Steve Jarding's announcement that Senator Tim Johnson would not be participating in any debates against opponent Joel Dykstra has caused quite a stir. Comments ranging from how can he represent us if he can't speak well? To we deserve a debate, or he lied to us have been prevalent since the end of the news cycle Friday evening announcement.
The question to be answered then is can he represent South Dakota despite not debating or even being able to debate effectively as is the implication from this announcement?
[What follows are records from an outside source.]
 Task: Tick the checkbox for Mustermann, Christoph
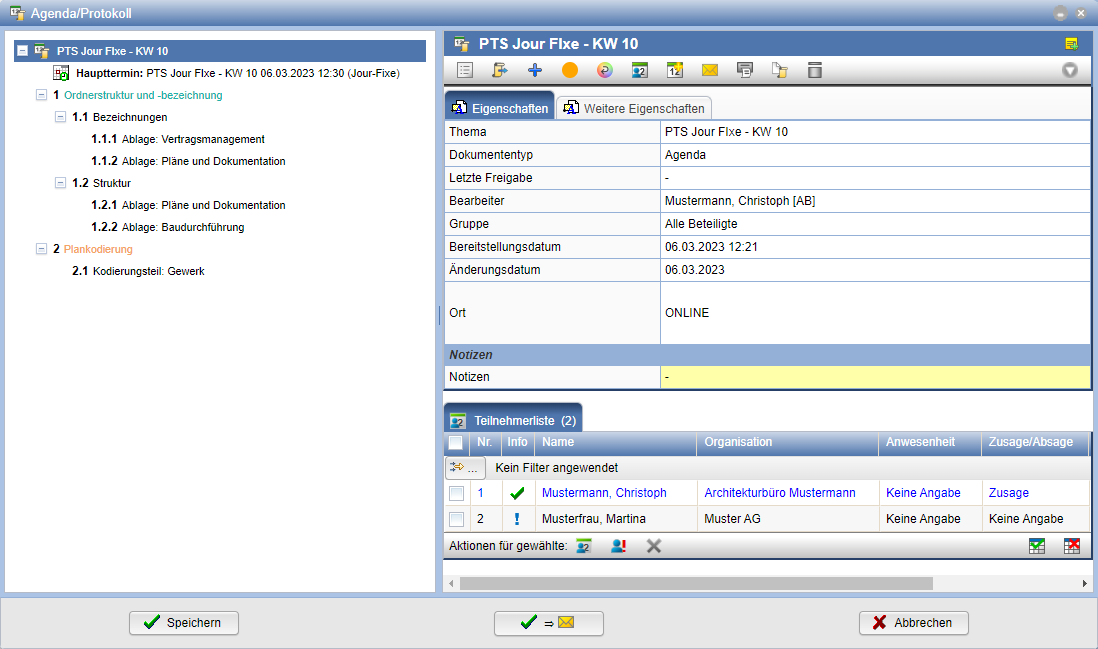(456, 493)
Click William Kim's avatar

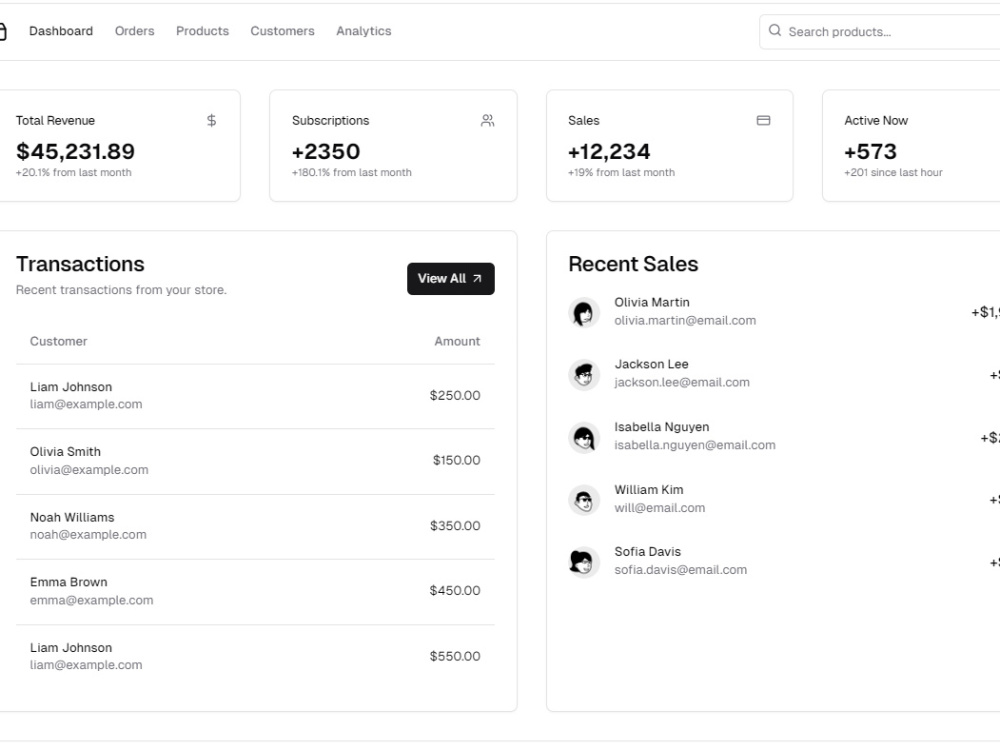tap(584, 499)
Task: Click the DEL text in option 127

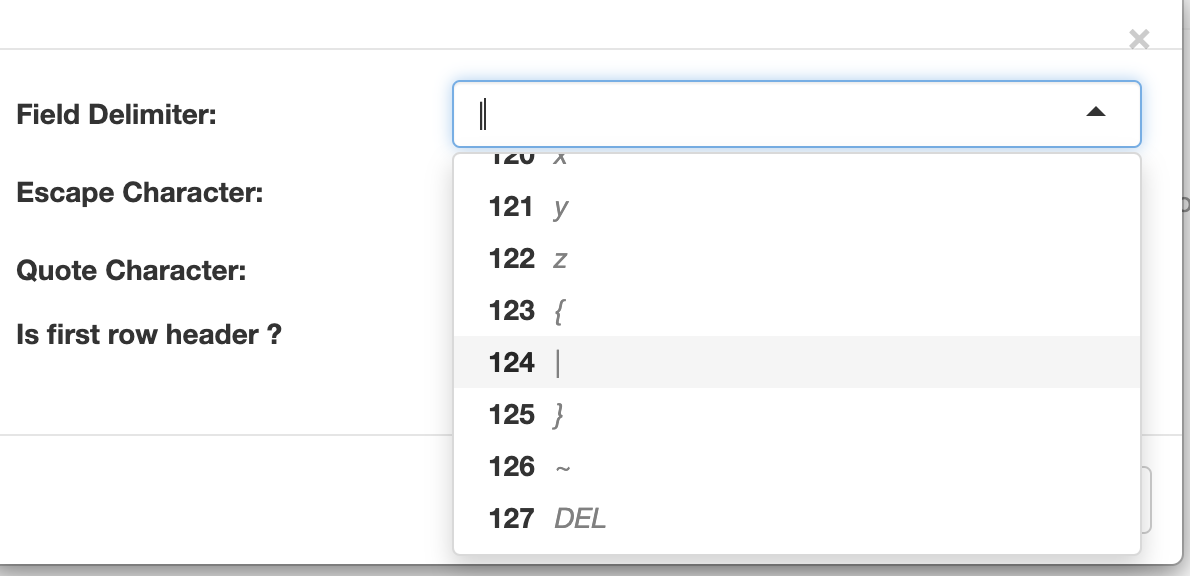Action: tap(580, 518)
My observations:
- Since returning to work last August he has kept his committee assignments and hasn't missed a vote in the Senate (unlike John McCain).
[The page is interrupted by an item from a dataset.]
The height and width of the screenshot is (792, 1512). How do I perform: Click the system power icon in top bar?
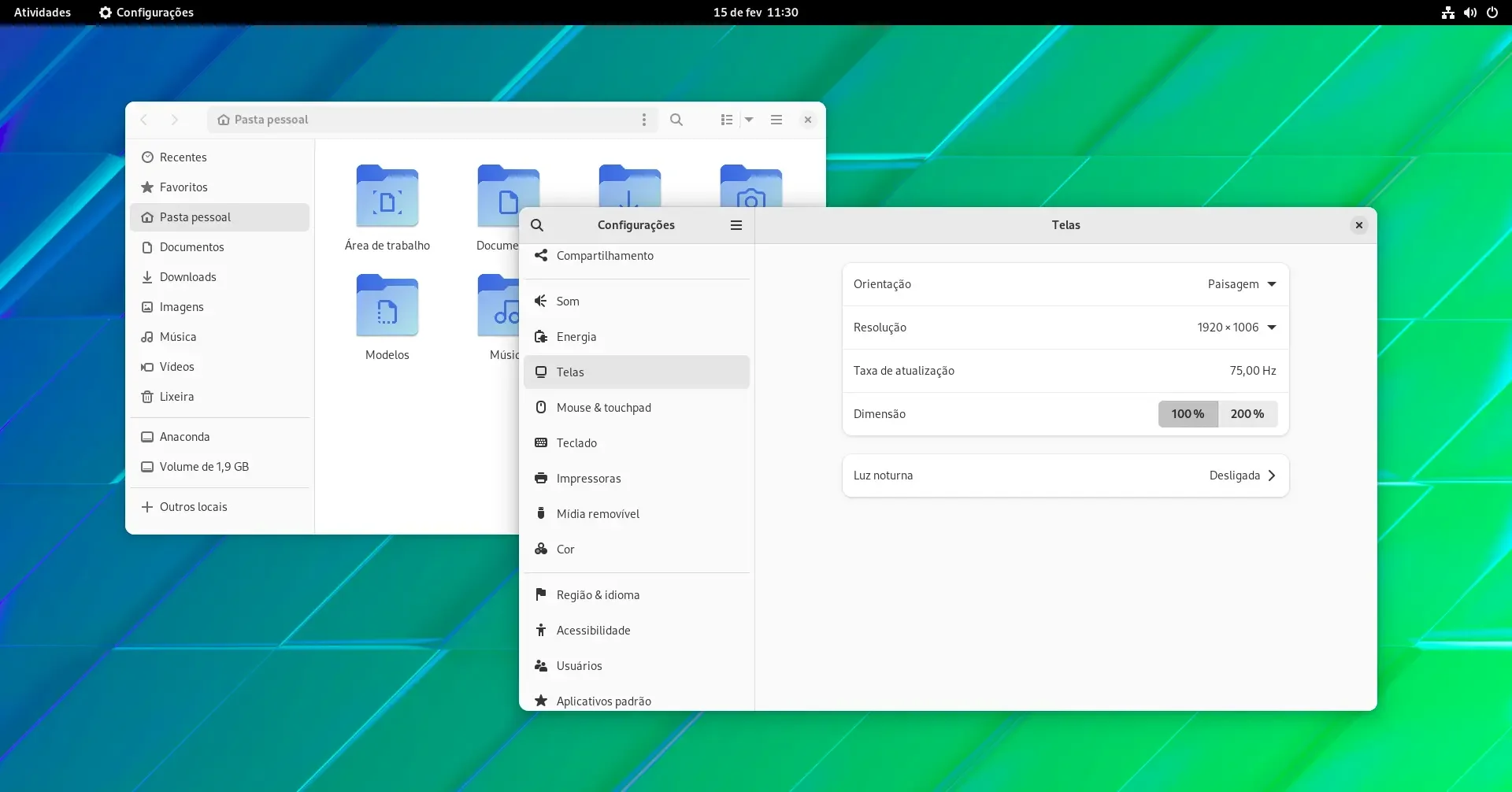[x=1492, y=13]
- Organizations that monitor these things rate Senator Johnson as the most Conservative Democrat in the Senate.
- Does the average non-political blog reading die hard political junky South Dakotan even know where Joel Dykstra stands on the issues? 2 of the 3 voters in my house would say no.
So we have a Senator from the hard working blood red state of South Dakota that goes to work every day and votes conservative more than any Democrat with at least some seniority (re:power) in the Senate. He is facing a questionable candidate that doesn't seem to want to raise money and who appears to be afraid to go on the offensive even after Johnson puts the health question on the table. And now that Johnson will not be debating him, Dykstra will have almost no opportunity to gain any name recognition that a successful debate would have given him and will be left with limited late election season ad buys and hand shaking tours.
If the Republican's had a stronger candidate things might have been different so I would say that not debating, while not what some South Dakotan's want from Johnson, will likely not lead to much other than maybe a 15-20 point win instead of a 30 point win in November. He has too much money, too much name recognition, and very little competition.